- Testo da leggere -
● ● ● ● ● ● ●
Pd, inseguire il M5s è una strategia perdente

Il Partito Democratico ha un solo sbocco possibile per sopravvivere: dire una volta per tutte che il Movimento 5 Stelle non sarà mai un alleato, anche a costo di perdere altri voti nel breve periodo. Decida il Pd cosa vuole essere. Un partito brutta copia del “contismo” o un partito liberale e progressista.

Nel primo caso vedo le parole stanche e ormai patetiche dei Bersani, gli strepiti dei fattisti (quelli del Fatto Quotidiano), gli slogan degli sconosciuti - fino a pochi mesi fa - Bonelli e Fratoianni, quelli che dicono “mettiamo al centro il lavoro” senza dire nulla come favorire le imprese a crearlo, quelli che il reddito di cittadinanza va cambiato ma non abolito senza dire come, quelli della solidarietà agli ucraini ma che cincischiano sulle armi, quelli che il jobs act distrugge il lavoro quando i numeri dicono il contrario, quelli che ancora si commuovono ad ascoltare Santoro e restano colpiti dal vuoto cosmico Di Battista, quelli che il deficit non hanno capito che è un fardello sui giovani.
● ● ● ● ● ● ●
- Dati dell'esercizio -

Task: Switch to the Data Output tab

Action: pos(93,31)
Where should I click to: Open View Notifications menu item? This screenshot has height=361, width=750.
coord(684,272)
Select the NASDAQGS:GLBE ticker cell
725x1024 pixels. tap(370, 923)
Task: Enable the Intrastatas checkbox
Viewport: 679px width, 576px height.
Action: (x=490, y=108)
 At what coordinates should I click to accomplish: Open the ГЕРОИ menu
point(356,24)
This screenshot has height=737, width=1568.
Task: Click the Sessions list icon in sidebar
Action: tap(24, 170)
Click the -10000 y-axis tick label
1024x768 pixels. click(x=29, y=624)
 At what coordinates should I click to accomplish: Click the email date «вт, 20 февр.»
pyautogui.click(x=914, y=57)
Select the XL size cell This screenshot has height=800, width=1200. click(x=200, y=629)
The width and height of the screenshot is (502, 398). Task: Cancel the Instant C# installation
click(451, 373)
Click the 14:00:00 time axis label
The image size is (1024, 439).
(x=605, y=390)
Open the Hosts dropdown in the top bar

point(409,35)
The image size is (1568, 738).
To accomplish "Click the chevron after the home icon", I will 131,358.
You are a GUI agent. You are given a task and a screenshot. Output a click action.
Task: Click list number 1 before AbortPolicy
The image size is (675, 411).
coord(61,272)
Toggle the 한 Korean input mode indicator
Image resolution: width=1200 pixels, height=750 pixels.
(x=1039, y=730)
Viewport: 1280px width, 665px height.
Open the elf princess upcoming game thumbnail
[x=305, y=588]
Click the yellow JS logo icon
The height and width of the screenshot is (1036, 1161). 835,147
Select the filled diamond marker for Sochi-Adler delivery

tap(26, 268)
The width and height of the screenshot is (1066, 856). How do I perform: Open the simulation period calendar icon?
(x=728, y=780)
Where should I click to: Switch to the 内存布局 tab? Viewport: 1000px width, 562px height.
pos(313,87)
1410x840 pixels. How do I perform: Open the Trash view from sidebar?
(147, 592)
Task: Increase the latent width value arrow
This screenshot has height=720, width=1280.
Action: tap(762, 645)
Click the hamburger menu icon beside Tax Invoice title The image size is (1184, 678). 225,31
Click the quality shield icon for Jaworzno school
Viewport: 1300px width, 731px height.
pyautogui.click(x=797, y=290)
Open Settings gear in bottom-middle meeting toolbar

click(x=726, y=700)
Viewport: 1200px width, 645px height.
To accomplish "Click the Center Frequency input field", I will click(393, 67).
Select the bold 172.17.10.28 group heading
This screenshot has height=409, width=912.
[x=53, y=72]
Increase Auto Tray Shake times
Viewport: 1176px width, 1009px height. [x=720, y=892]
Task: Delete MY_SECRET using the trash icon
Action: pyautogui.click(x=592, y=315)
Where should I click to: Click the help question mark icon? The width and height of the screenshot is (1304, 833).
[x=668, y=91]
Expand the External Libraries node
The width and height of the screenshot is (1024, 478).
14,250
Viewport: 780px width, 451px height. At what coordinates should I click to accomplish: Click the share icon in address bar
● ● ● ● ● ● ●
- Compiti da svolgere -
**a)** Formatta come lista JSON di stringhe il tratto dell'elenco che parte dalla riga contenente "Select the filled" e si chiude con quella contenente "(x=728, y=780)", estremi compresi. Usa una stringa per ogni riga e tralascia le righe vuote.
**b)** Riprendi il testo sul rapporto tra Pd e M5s e proseguilo dopo la sua ultima frase.
Il testo e l'elenco non hanno alcun legame tra loro.

- Soluzioni dell'esercizio -
**a)**
[
  "Select the filled diamond marker for Sochi-Adler delivery",
  "tap(26, 268)",
  "The width and height of the screenshot is (1066, 856). How do I perform: Open the simulation period calendar icon?",
  "(x=728, y=780)"
]

**b)**
Il dibattito fra Bonaccini e Schlein è all’anno zero in termini di contenuti, mai una parola che vada oltre le dichiarazioni di principio, entrambi galleggiano in un partito che oggi è un po’ borghese e un po’ popolare, nessuno ha la forza e la volontà per spingere in una direzione chiara.

Ora alla sfida della segreteria si aggiunge anche Cuperlo (oltre alla comparsa De Micheli) persona dall’eloquio colto e garbato, dal peso elettorale irrilevante ma di grandi contenuti ideali. Il problema del Pd non sono gli ideali che anzi abbondano, ma la direzione attraverso cui raggiungerli. Renzi ci provò, magari sbagliando, ma l’aveva la strategia, non a caso vinse a mani basse semplicemente perché fece delle scelte. Gli attuali contendenti alla segreteria Pd invece si arrovellano in esercizi sterili per non pestarsi troppi i piedi l’un l’altro, perché in fondo nessuno ha una disegno chiaro.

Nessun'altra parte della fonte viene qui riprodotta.